* SOURCE MATERIAL *
:::

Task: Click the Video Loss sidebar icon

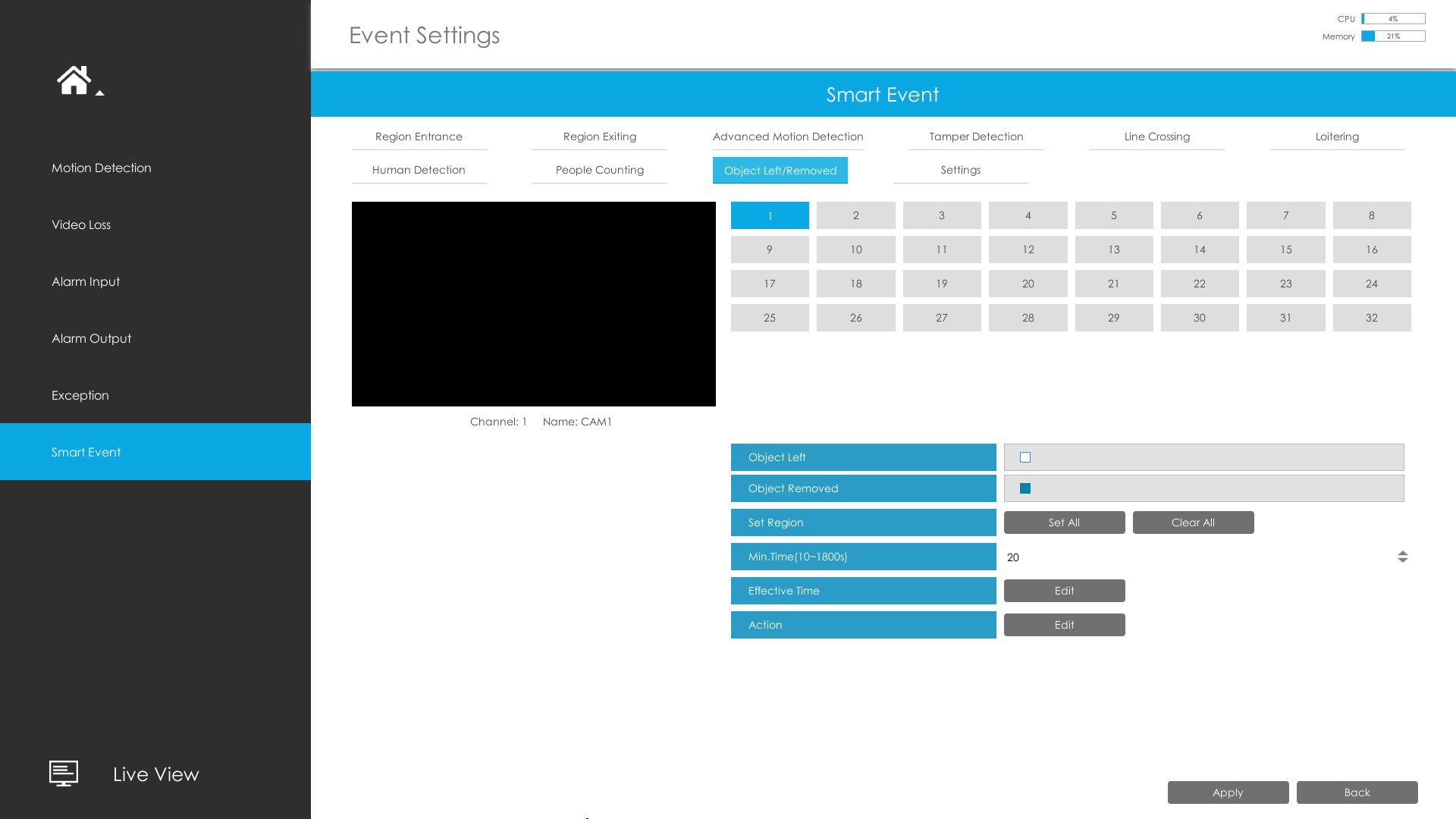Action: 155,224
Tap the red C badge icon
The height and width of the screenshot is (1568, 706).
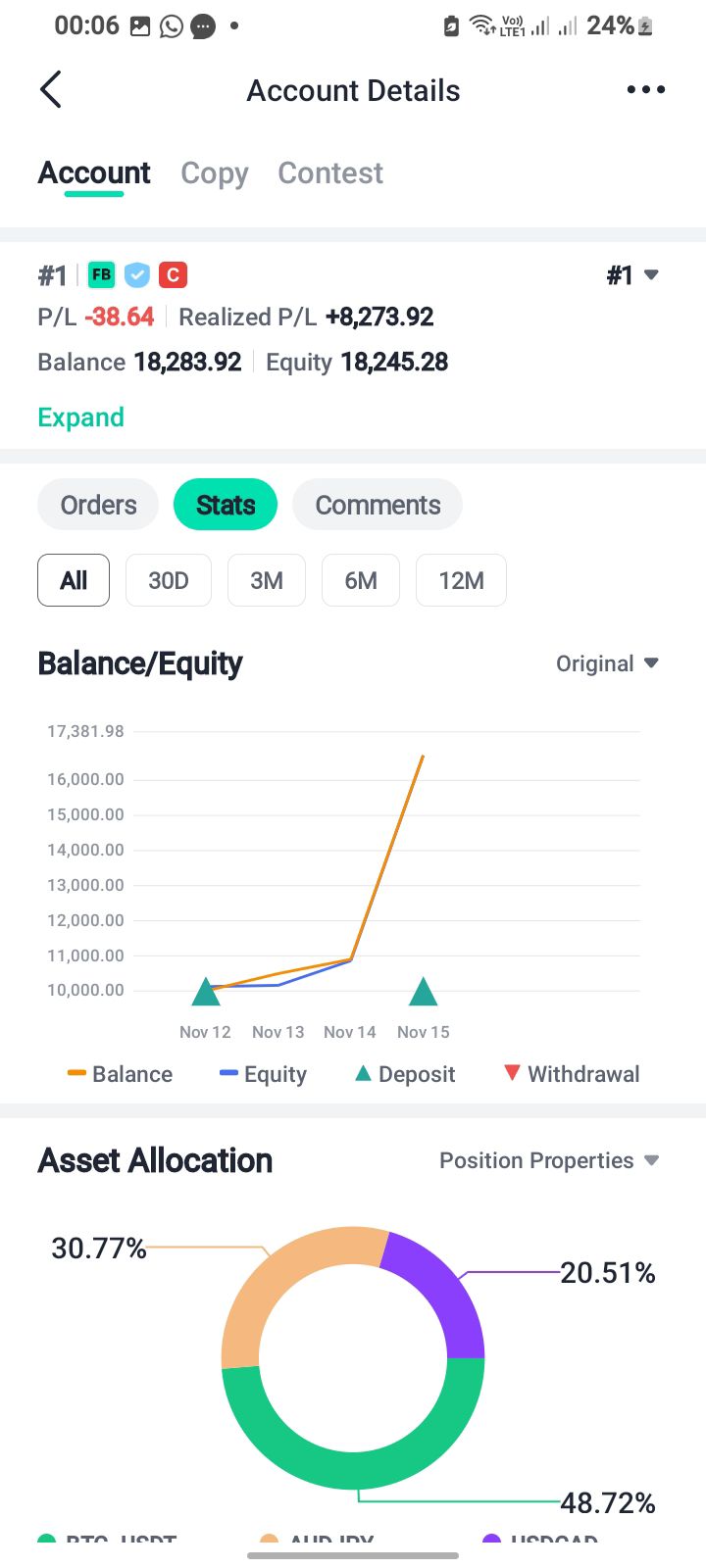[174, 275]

:::

* WHAT TO WORK ON *
Retype all entries exactly, without the images.

* TASK RESULT *
Task: Click the Video Loss sidebar icon

Action: 155,224
Tap the red C badge icon
The height and width of the screenshot is (1568, 706).
[174, 275]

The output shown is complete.